I found jotting down 10 things I know about phenomenology a helpful exercise for consolidating and summarizing knowledge of a central approach in embodiment research. Over the last few weeks, I have repeatedly come across the term ‘Somaesthetics’ in relation to embodiment and have done some preliminary reading on the term. In an effort to make sense of the fledgling understanding I’ve gained, I decided to try the ’10 things I know’ approach again. Without looking at books, notes or papers, I scribbled down the following:
1. Somaesthetics is an emerging discipline primarily proposed by Richard Shusterman, who argues for it to sit within Philosophy, and more specifically the philosophical sub-discipline of Aesthetics.
2. Somaesthetics as a discipline foregrounds the role of bodily experience in aesthetic appreciation. Shusterman argues that it will offer a more substantial and systematic framework for research on the body.
3. Somaesthetics comprises three branches: Analytic somaesthetics; Pragmatic somaesthetics; Practical somaesthetics
4. Analytic somaesthetics comprises interpretive studies of bodily practice. These occur on a theoretical level and would include research linking the body and bodily practices with the organization of society and the individual psyche. Shusterman argues that the work of Foucault, Bourdieu and Merleau-Ponty would all constitute analytic somaesthetics.

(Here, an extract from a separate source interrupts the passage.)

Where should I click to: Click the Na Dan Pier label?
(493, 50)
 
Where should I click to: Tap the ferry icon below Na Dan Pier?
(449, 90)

5. Pragmatic somaesthetics comprises bodies of thought that suggest ways of training or harnessing bodily experience. Practices such as Tai Chi and the Alexander Technique are accompanied by ideas and theories of the body and these would belong to this branch of pragmatic somaesthetics.
6. Practical somaesthetics consists of the practice itself – the Tai Chi, or the yoga, or the Alexander Technique. It is not entirely clear which bodily practices Shusterman chooses to accept within practical somaesthetics. He seems to place less value on athletics or football, and much more on solitary practices that reference bodily understanding more explicitly.
7. In foregrounding the body in aesthetic experience, Shusterman argues that a distinction needs to be drawn between representational foregrounding and experiential foregrounding. In the former, the body is seen and treated as an external object. In the latter, the body is a fundamental part or vehicle of lived experience.
8. Critiques of somaesthetics include the linking of the discipline to normative approaches to the body. Somaesthetics places a value on the physical cultivation of the body and this is reminiscent of doctrines that treat the body as an object to be molded into a form that conforms to the social ideal.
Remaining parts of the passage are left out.